Temple is in the midst of its search for a new football coach, and O’Connor reports the schools is down to about seven candidates, with a short list of three set to emerge by Tuesday. One of the prime contenders is former Temple assistant Matt Rhule, and he should make the final round. Others mentioned are Miami defensive coordinator Mark D’Onofrio and Temple DC Chuck Heater, although several others are in the hunt, including Mario Cristobal, who led Florida International to its only two bowl appearances and is the only candidate mentioned with college head coaching experience. Whoever gets the job had better be ready to stick around for a while, because the Owls are not looking for another social climber who will leave as soon as a more prosperous program looks his way.

More than anything, the Owls want to find someone who understands where the program is going and what its role within the school is. O’Connor was one of those who saved Temple football early last decade and wants the school to have a team that students, alumni, fans and donors can enjoy. He does not, however, want to sell out the school’s educational mission in order to pick at the feet of schools with much different agendas. The new coach had better understand that.

“I want to get a person who is true to the mission of Temple and to strong graduation rates [a recent report indicated that 66 percent of players entering school in the 2005-06 school year received diplomas],” O’Connor says.

And if anybody forgets what the goals are, O’Connor will be happy to remind them. If all goes according to his plan, the next Temple coach will retire after a long tenure at the school, and the Owls will be able to field a strong football team that doesn’t compromise the school’s standards. It may be a difficult road, but O’Connor believes it’s time to change college sports’ current path.

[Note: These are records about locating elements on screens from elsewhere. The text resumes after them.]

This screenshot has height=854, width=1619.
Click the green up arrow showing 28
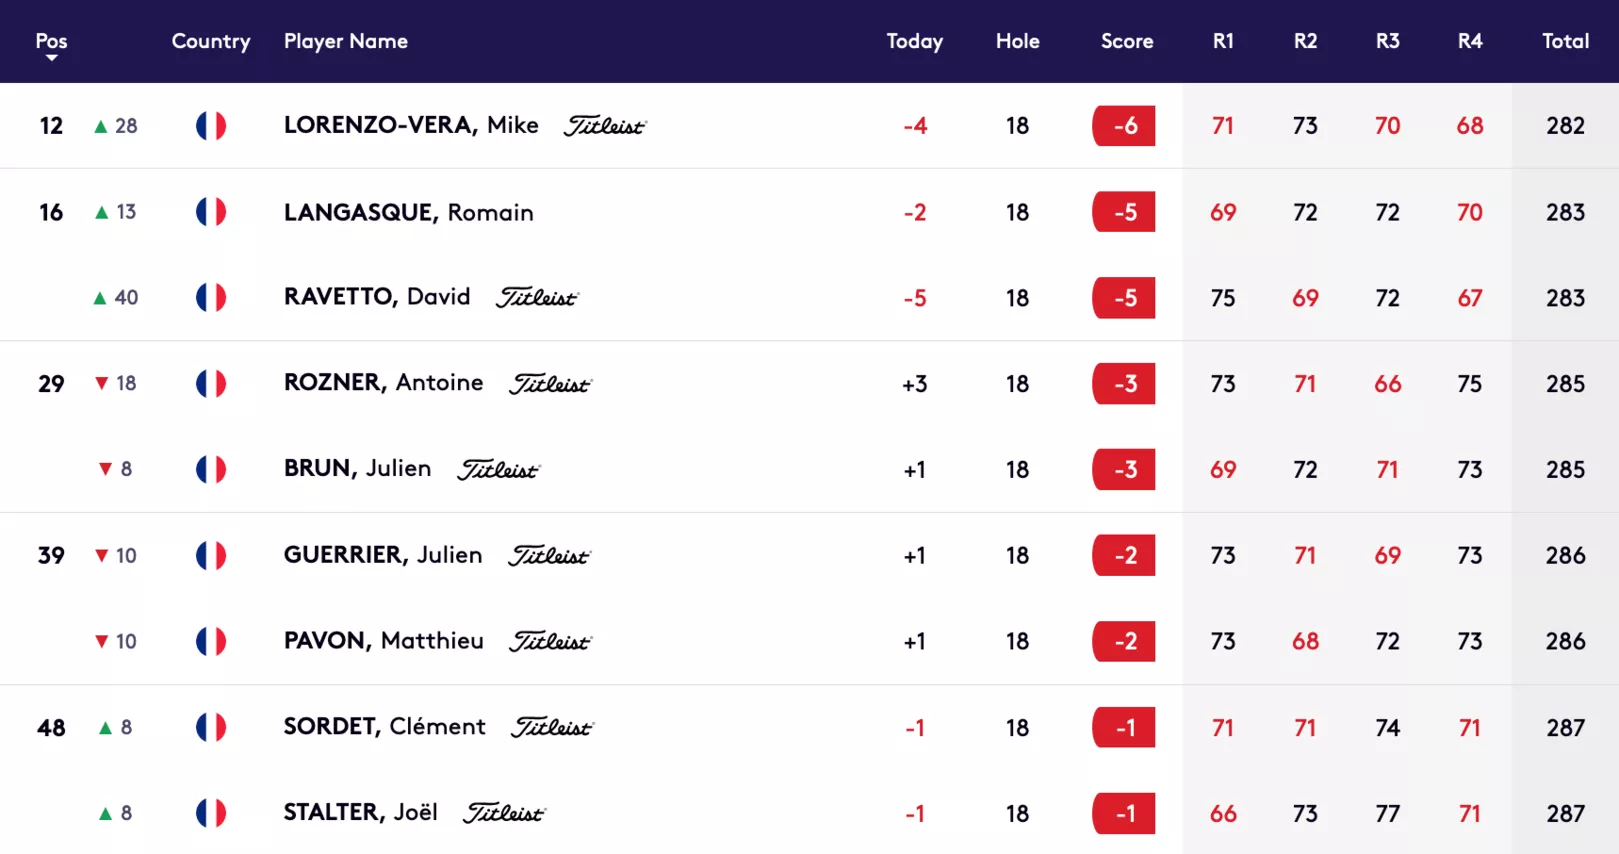[100, 126]
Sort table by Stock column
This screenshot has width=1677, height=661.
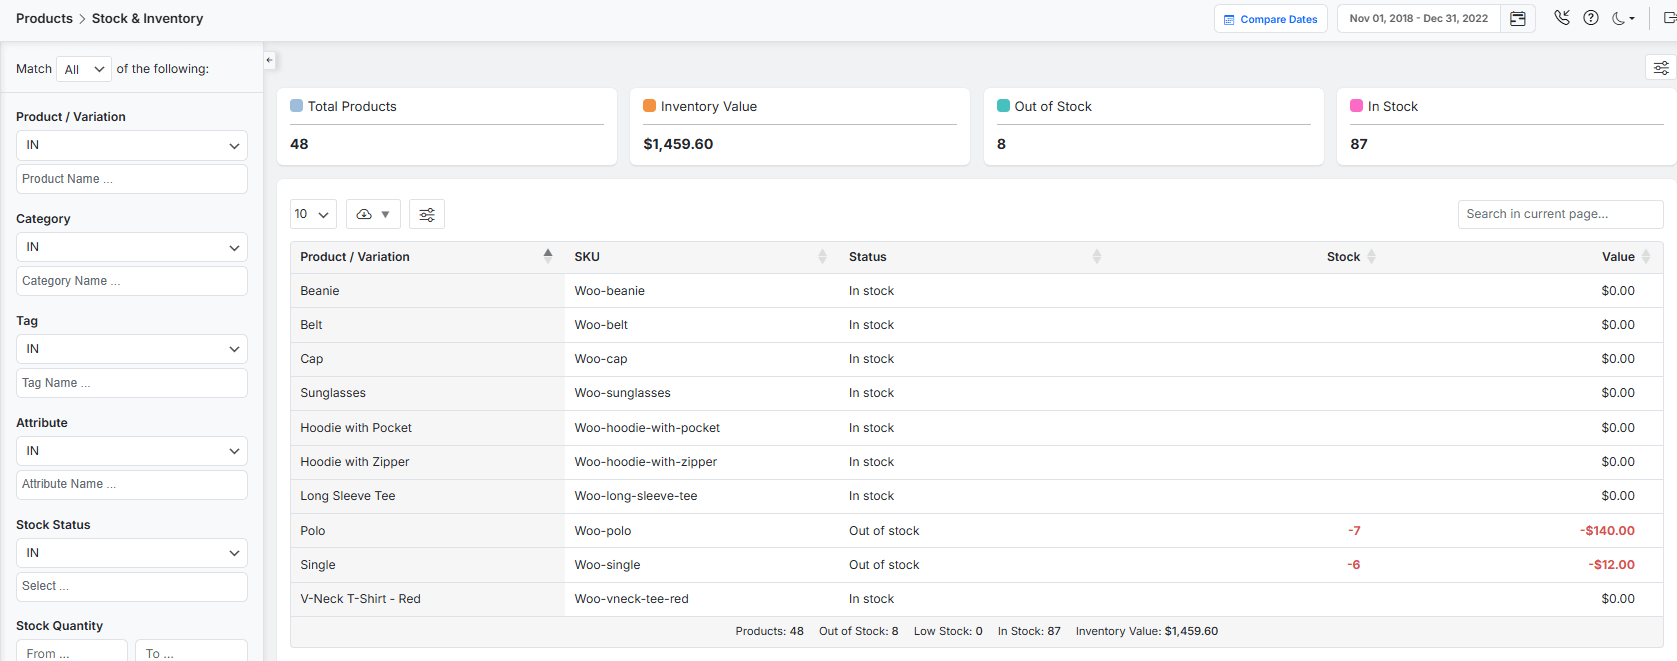coord(1371,257)
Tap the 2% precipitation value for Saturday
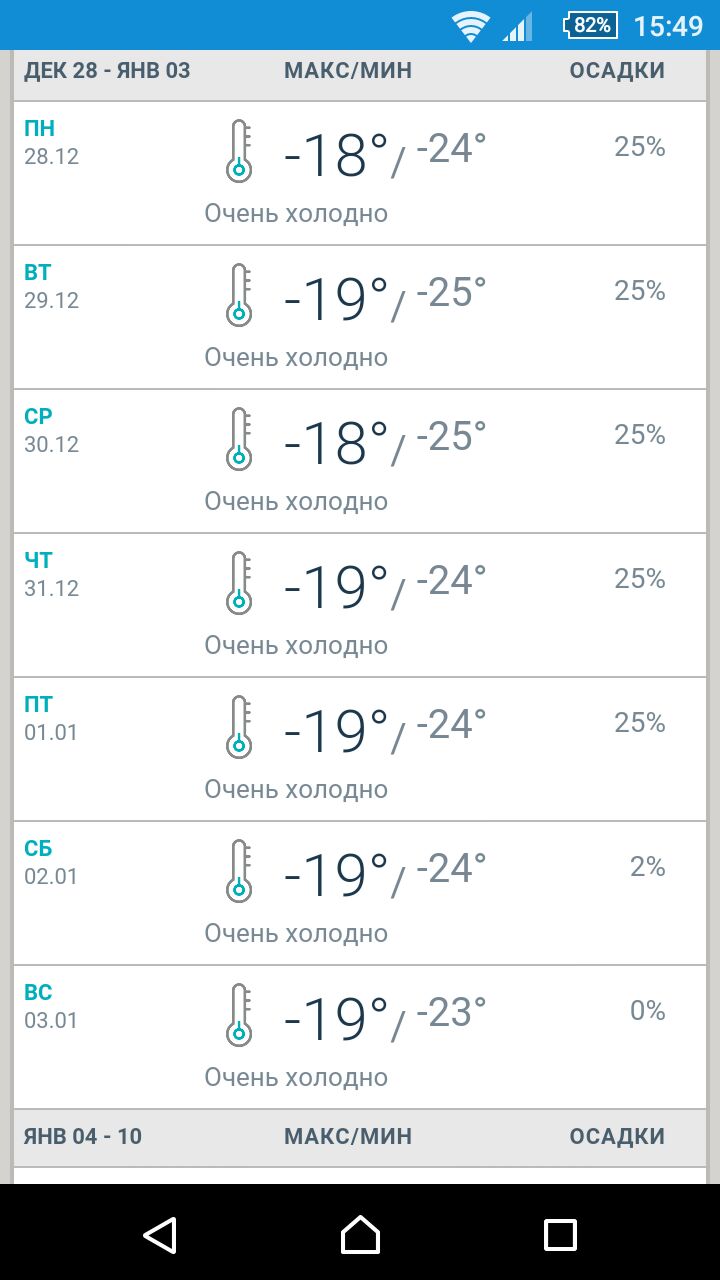720x1280 pixels. click(x=647, y=867)

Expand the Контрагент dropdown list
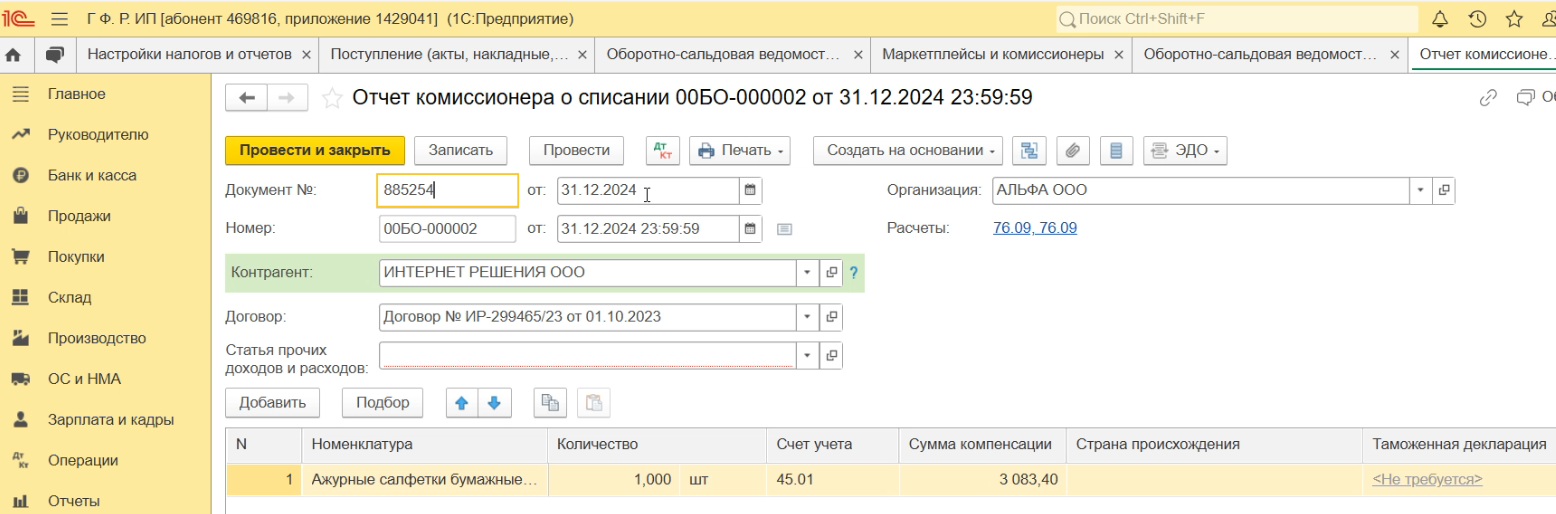pos(807,272)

“On our end, we’re going to start initiating a debate and see how many people want to participate in it,” he says.

Let’s hope many do.

SUCKER PUNCHES

  • Don’t even think about it. Just because the Eagles won a game, Andy Reid isn’t coming back. Yes, Nick Foles looked great in Sunday’s victory over Tampa Bay, and the Birds showed some long-lost character, but even a four-game winning streak to close the season (sound familiar?) shouldn’t prevent Reid’s removal. Beating the Bucs was fun, but let’s not get carried away.
  • It’s too early to assess Phillies GM Ruben Amaro’s decisions to add slap-hitting centerfielder Ben Revere and aging infielder Michael Young, but he is taking some real chances. Revere came at a steep price (starting pitcher Vance Worley and top minor-league prospect Trevor May), while Young is clearly on the downside of his career and didn’t do much better than the crew the Phils used at third base last year. (Some Sabermetricians will argue he was worse.) There’s more to come, so don’t evaluate yet. Believe me, there will be plenty of time to do that.
  • So much for the Super Fight. Juan Manuel Marquez’s stunning KO of Manny Pacquiao Saturday night all but killed the prospects of a battle between Pacquiao and Floyd Mayweather, a showdown boxing fans had been craving for years. By arguing, posturing, bobbing and weaving, both fighters’ camps missed out on a huge income opportunity. Mayweather and Pacquaio may end up in the ring together, but the demand to watch them won’t be nearly as big as it could have been. Talk about your missed opportunities.